Work order → Reproduce the listing below word for word, with no pictures.

Source records →
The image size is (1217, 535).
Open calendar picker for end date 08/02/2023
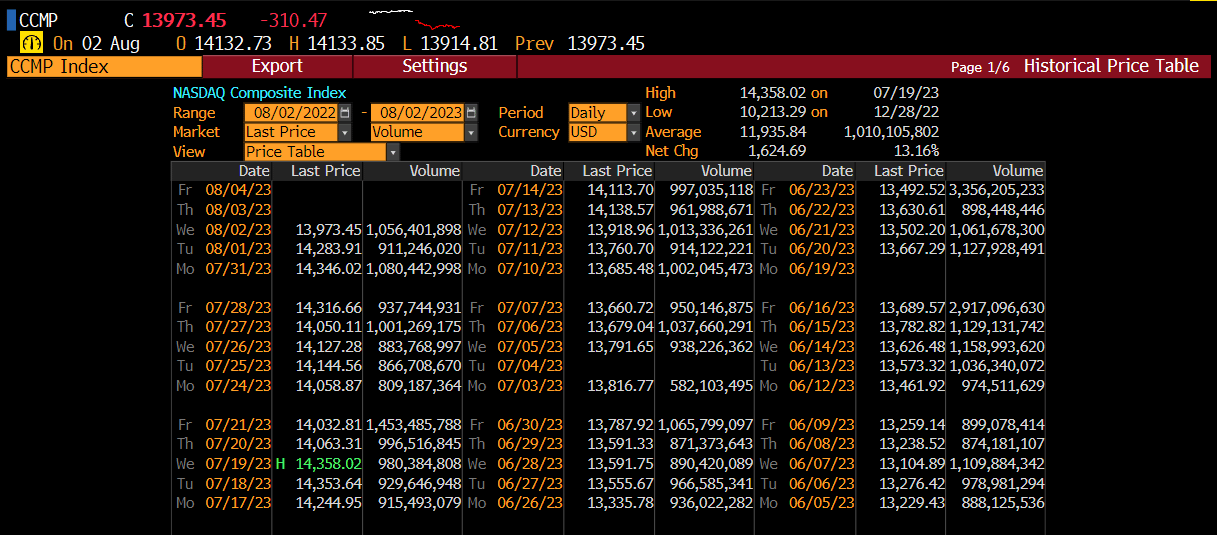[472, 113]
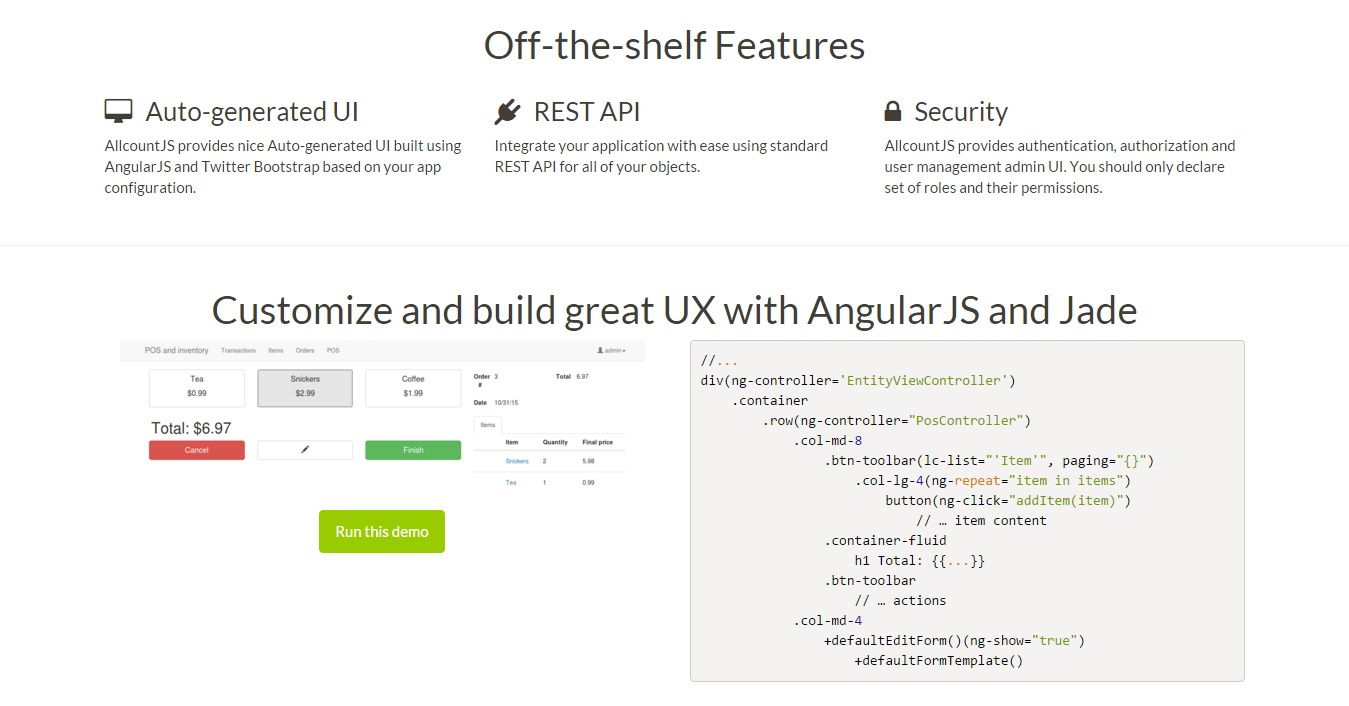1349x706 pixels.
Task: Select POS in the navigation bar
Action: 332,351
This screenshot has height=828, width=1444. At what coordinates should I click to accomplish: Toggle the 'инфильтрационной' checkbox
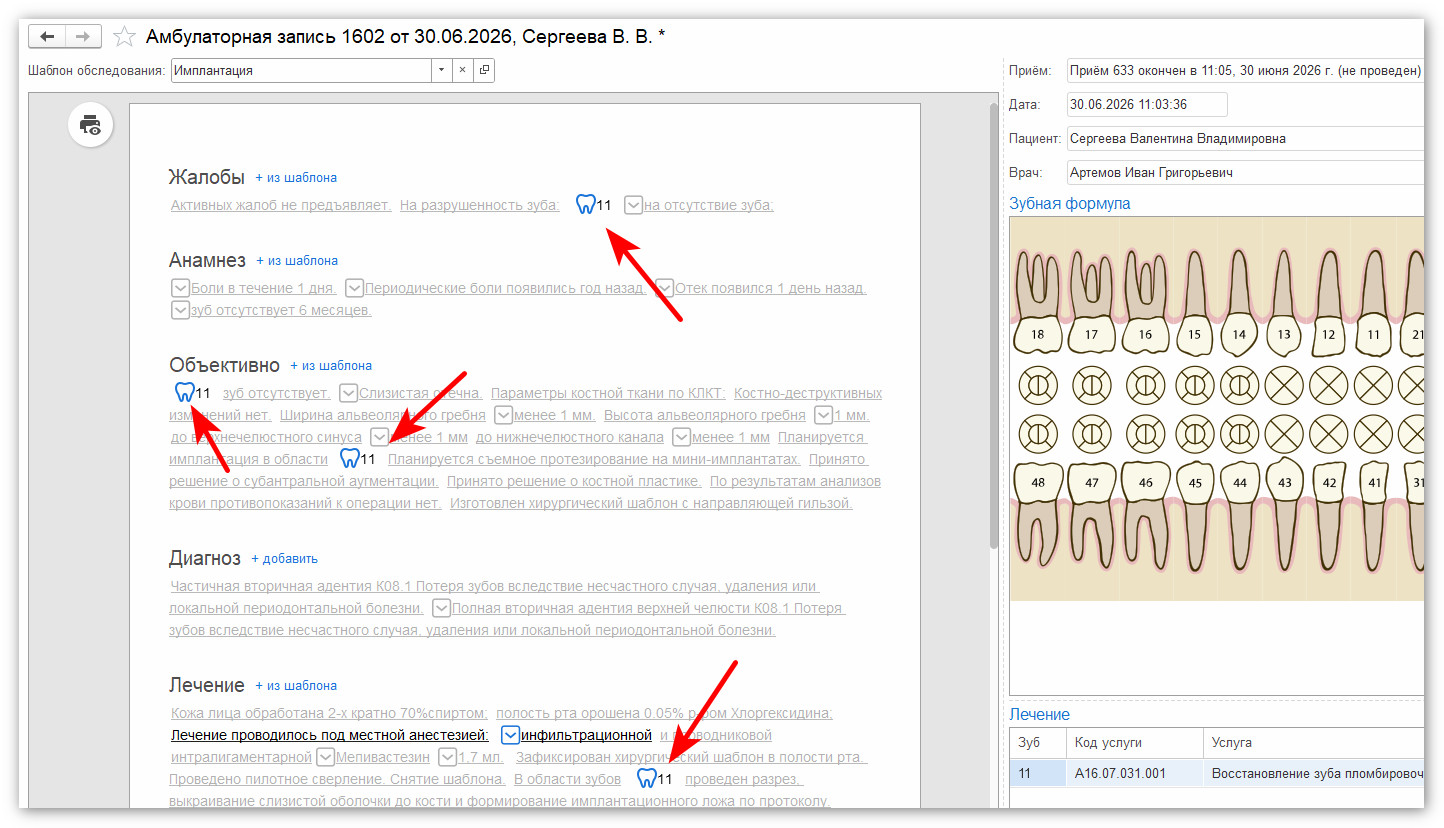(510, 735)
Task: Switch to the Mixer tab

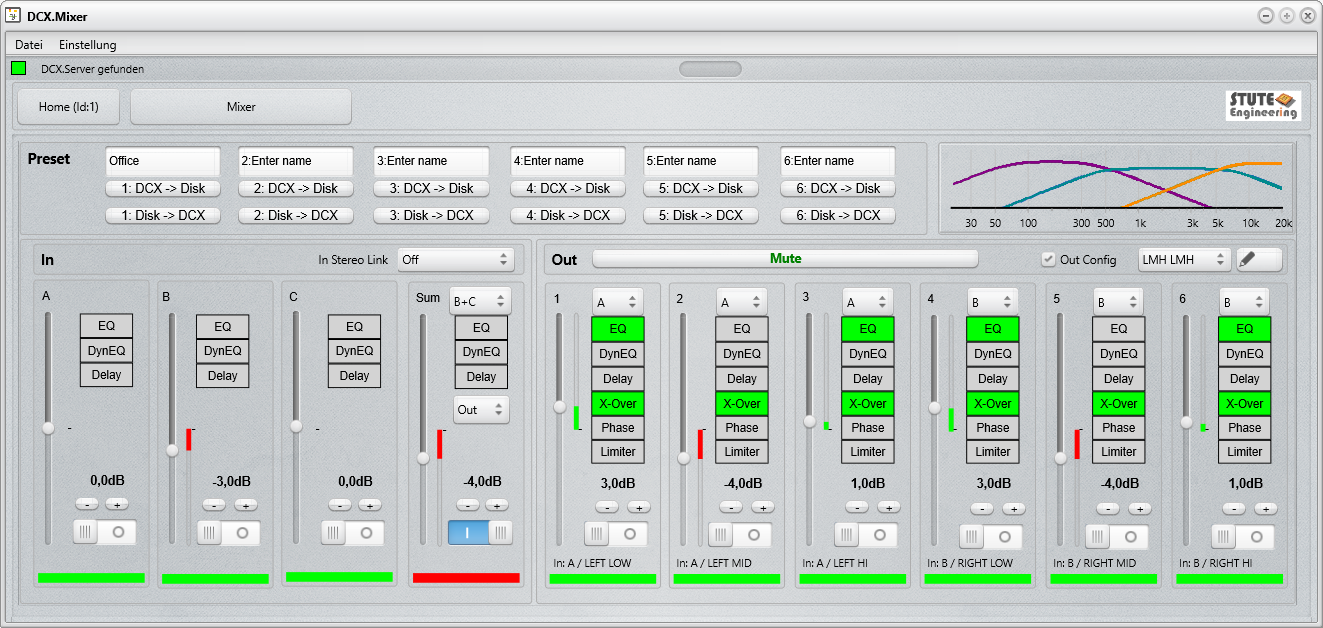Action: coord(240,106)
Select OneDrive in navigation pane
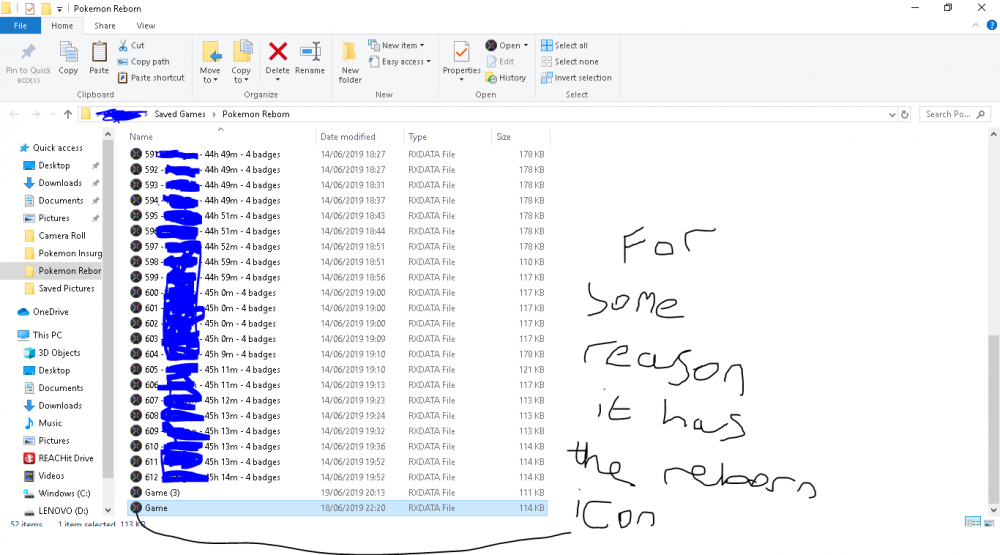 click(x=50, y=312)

Solution →
The image size is (1217, 535).
Open calendar picker for end date 08/02/2023
[472, 113]
1349x706 pixels.
Task: Select POS in the navigation bar
Action: 332,351
This screenshot has height=828, width=1444. At what coordinates should I click to accomplish: Toggle the 'инфильтрационной' checkbox
(510, 735)
Task: Switch to the Mixer tab

Action: coord(240,106)
Select OneDrive in navigation pane
 click(x=50, y=312)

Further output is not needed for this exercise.